In case anyone is unfamiliar with the legend, Oisin was the son of the Irish hero Finn mac Cumhaill, leader of the Fianna. He was lured away to Tír na nÓg, the Land of the Young, by the beautiful Niamh, daughter of its king, but eventually wanted to see his own land and people again: he was given leave to do this, but warned he must on no account get down from his horse. But time passes differently in that country, and he returned to find a diminished Ireland and all the Fianna long dead.
The Broken Girth
Bravely fom Fairyland he rode, on furlough,
Astride a tall bay given him by the Queen
From whose couch he had leaped not a half-hour since,
Whose lilies-of-the-valley shone from his helm.

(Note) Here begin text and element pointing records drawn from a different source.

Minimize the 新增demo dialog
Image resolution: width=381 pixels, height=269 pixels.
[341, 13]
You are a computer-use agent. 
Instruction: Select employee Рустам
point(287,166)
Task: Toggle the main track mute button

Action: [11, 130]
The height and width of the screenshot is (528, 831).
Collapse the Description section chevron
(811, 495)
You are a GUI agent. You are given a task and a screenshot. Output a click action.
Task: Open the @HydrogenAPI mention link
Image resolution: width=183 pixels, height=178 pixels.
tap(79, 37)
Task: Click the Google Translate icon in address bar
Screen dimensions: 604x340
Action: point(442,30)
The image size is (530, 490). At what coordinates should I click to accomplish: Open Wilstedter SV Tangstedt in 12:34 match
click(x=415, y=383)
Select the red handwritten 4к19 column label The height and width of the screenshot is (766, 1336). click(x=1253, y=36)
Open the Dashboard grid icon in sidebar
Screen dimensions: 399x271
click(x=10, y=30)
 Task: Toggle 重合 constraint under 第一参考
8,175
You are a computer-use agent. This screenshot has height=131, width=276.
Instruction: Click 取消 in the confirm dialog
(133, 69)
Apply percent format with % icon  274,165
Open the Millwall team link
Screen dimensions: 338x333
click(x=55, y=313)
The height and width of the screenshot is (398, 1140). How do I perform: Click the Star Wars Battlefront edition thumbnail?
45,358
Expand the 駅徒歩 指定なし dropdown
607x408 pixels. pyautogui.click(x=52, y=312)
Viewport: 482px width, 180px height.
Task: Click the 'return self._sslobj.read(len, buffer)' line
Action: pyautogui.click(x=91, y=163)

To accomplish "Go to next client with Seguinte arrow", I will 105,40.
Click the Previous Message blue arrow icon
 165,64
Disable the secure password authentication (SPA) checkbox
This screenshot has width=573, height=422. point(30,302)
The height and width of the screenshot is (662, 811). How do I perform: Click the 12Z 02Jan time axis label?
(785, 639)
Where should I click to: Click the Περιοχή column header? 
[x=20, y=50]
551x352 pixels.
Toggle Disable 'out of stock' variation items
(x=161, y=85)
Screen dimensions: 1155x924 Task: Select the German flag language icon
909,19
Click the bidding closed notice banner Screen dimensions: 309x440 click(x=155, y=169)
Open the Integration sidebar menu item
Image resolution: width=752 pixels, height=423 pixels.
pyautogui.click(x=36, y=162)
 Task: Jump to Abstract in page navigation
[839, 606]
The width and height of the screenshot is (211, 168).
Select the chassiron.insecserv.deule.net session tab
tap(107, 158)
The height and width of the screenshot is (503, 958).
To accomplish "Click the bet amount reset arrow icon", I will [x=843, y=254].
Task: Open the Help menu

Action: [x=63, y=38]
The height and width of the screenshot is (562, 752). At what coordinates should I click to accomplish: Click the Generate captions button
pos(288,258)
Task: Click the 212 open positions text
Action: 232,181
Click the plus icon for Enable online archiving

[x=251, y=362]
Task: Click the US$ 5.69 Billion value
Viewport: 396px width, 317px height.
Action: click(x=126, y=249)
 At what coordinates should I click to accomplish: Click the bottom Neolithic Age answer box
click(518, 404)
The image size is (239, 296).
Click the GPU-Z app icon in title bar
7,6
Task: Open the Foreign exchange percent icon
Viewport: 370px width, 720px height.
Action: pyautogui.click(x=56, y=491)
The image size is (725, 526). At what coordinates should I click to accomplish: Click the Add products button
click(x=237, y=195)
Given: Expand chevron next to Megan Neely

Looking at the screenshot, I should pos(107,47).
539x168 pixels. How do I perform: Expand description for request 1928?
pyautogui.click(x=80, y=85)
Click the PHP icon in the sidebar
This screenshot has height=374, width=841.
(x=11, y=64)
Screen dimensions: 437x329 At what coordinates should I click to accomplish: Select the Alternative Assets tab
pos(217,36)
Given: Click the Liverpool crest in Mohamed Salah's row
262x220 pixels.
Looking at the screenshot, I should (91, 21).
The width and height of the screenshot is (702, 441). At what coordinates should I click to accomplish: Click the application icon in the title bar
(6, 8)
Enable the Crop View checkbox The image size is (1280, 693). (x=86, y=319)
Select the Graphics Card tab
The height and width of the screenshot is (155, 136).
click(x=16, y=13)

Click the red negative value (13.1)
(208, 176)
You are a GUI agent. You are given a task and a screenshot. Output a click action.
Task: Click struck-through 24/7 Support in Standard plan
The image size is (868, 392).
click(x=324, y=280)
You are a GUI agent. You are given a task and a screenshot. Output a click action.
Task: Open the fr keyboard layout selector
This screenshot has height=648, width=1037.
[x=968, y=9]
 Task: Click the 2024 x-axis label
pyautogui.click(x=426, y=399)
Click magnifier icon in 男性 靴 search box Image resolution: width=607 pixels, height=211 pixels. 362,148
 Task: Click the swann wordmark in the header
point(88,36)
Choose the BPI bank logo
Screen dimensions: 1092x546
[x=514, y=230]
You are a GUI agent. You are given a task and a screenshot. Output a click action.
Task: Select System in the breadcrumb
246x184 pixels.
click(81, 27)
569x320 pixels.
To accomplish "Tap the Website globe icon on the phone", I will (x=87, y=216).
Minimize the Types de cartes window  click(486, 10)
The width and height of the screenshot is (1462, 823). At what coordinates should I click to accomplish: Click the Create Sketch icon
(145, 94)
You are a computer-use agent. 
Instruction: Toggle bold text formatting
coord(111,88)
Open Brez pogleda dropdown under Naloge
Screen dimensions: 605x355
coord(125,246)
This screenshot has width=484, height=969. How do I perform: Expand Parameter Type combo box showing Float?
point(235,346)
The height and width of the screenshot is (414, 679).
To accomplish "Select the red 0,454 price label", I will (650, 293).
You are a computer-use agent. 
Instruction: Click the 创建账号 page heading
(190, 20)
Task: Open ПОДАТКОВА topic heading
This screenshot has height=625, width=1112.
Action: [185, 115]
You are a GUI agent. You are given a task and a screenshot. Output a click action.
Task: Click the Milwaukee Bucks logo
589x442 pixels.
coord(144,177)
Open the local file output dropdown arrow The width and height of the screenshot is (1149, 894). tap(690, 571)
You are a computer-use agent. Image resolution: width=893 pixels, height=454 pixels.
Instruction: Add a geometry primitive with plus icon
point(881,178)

But alas, as he paused to assist five Ulstermen
Sweating to raise a recumbent Ogham pillar,
Breach of a saddle-girth tumbled Oisin
To common Irish earth. And at once, it is said,
Old age came on him with grief and frailty.
St Patrick asked: would he not confess the Christ? –
Which for that Lady’s sake he loathed to do,
But northward loyally turned his eyes in death.
It was Fenians bore the unshriven corpse away
For burial, keening.
Curse me all squint-eyed monks
Who misconstrue the passing of Finn’s son:
Old age, not Fairyland, was his delusion.